John manages Healthcare IT Central, the leading career Health IT job board. He also organizes the first of its kind conference and community focused on healthcare marketing, Healthcare and IT Marketing Conference, and a healthcare IT conference, EXPO.health, focused on practical healthcare IT innovation. John is an advisor to multiple healthcare IT companies. John is highly involved in social media, and in addition to his blogs can be found on Twitter: @techguy.

2 Comments

  • Brian again, from OpenText, which makes and sells RightFax and Fax2Mail. Obviously we have a lot at stake in faxing, and yet we’ve come out with two offerings (RightFax Healthcare Direct and Fax2Mail for Healthcare) that help bridge the world of fax to the world of Direct Messaging, by automatically converting faxes to Direct messages.

    As people who “live and breathe” fax, we’re well aware of the shortcomings of fax as a document transmission method; no one believes the future of interoperability in healthcare lies with fax. But I have to ask again, if fax is such a poor choice, what is it still so broadly used?

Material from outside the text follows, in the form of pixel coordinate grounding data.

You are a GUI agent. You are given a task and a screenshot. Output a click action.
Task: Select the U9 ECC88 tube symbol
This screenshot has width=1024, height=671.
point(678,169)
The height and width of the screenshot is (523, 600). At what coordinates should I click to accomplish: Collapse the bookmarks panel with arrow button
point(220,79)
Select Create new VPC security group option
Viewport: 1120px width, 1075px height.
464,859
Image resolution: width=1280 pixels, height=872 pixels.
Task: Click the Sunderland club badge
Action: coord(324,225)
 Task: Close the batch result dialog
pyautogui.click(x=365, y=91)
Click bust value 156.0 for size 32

    Those who study change say that there will be no change in a system unless the dissatisfaction with the current state times the vision of the desired state times the level of understanding regarding tangible first steps toward the vision becomes greater than the natural human tendency to resist change.

    With regards to faxing in healthcare, which is the weakest link? What keeps us faxing? Is it lack of dissatisfaction, lack of vision, lack of first steps or a huge cultural resistance to change?

    Fax is funny; I get that. I collect fax jokes. But the model above still holds. I don’t think that lack of dissatisfaction or lack of vision is the problem (see excellent post quoted above). Resistance to change is both natural and, in certain systems (e.g., healthcare), likely not a bad thing. If the weakest link is the lack of tangible first steps toward the vision, we at OpenText think we can help. Those who know fax may be the best to help move away from fax in a way that’s workable.

  • Brian,
    Fascinating conversation around what it takes to create change. I think the lack of a better alternative as compared with the current state is exactly why it’s not changing. The other thing I would add is how much of healthcare’s reimbursement is tied to faxing. I’d argue almost none. They’re going to get paid whether they get or send the faxes or not. Plus, they don’t get paid more if the communication happens faster or slower.